Among the main folk remedies for muscle atrophy, it is worth highlighting calcium settings. It is prepared from 6 chicken eggs with white shells. The eggs are filled with the juice of 10 lemons. The mixture is left for several days in a closed glass jar, covered with gauze and wrapped in paper. The jar is placed in a dry, warm place until the shell is completely dissolved. The medicinal composition is prepared from the resulting mixture and 300 g of linden honey. A glass of cognac is also poured into the container. The substance is poured into a dark glass container and left in a cool place. After each meal (3 times a day), the patient consumes 1 tsp. medicines.

Another folk recipe for combating atrophy is based on the use of reed panicles, which can be collected near water bodies from October to March. Before using the plants, take 2 bunches of panicles and pour boiling water for 45 minutes. Then the water is drained. The affected muscles are covered with reeds, securing parts of the plants with gauze bandages, creating a compress. When the compress cools down, the patient is given a massage of the legs and the affected area.

Exercises

The course of exercise therapy should be agreed upon with your doctor and physiotherapist. The effectiveness of training can only be assessed with a complete understanding of the patient's condition. General sequence selection of exercises:

• When recovering from muscle atrophy, patients are recommended to swim - this type physical activity allows you to increase tone atrophied muscles without straining them too much. Any exercises should be carried out under the supervision of a physical therapy specialist.
• Walking in the pool. The patient walks along the bottom of the pool while waist-deep in water. The exercise lasts 10 minutes. Over time, the duration of walking and the depth of immersion increases.
• Knee raises in the pool. During the exercise, lean your back against the wall.
• After the muscles are stronger, you can begin exercises on the ground: bending, squats, lunges.

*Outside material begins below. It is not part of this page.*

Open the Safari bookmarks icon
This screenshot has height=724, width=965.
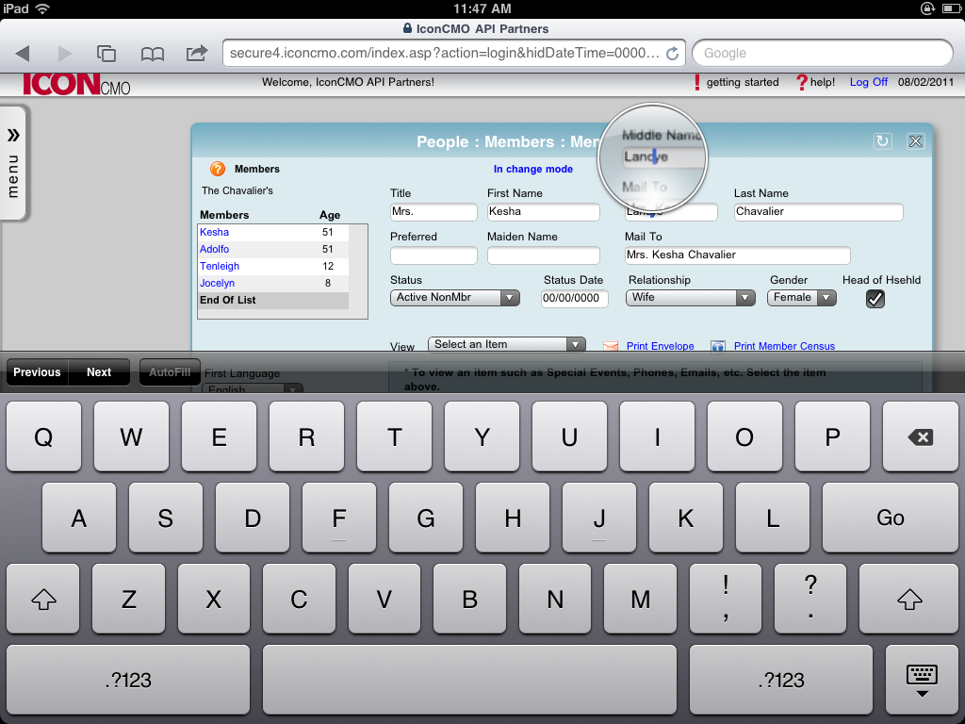(x=150, y=53)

The patient undergoes a course of exercises under the supervision of a specialist so as not to overstrain the muscles and cause their condition to worsen.

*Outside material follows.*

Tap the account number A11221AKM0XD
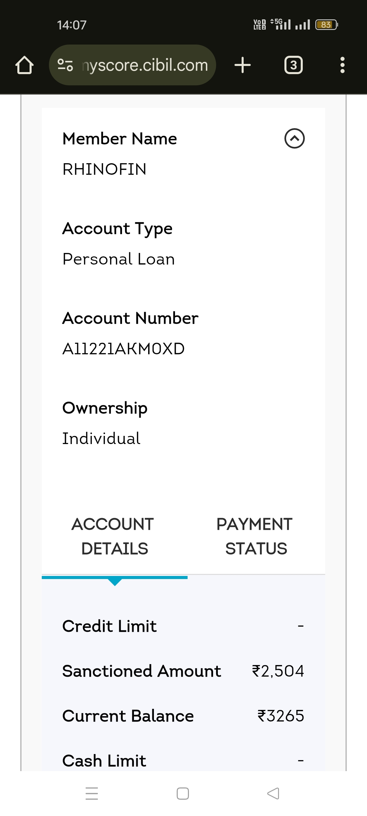(x=124, y=349)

Disability due to diseases of the gluteal muscles

There are many disability criteria by which the condition of a child with atrophy or dystrophy of the gluteal muscles is assessed:

• Impairment of motor functions, which causes disability, impairment of the ability to move independently and maintain services.
• Social impairment and partial impairment of life functions.
• Impaired motor function of the limbs.

When assessing the health status of persons over 18 years of age, other ITU disability criteria for atrophy of the hip muscle are used:

• Group 1 – inability to move and perform basic self-care activities;
• Group 2 – limited ability to move, ability to work 2-3 degrees;
• Group 3 – moderate atrophy, in which a person is entitled to reduced work time and reduced qualifications.

Disability is given indefinitely to patients who have a progressive course of the disease, as well as when rehabilitation measures are ineffective.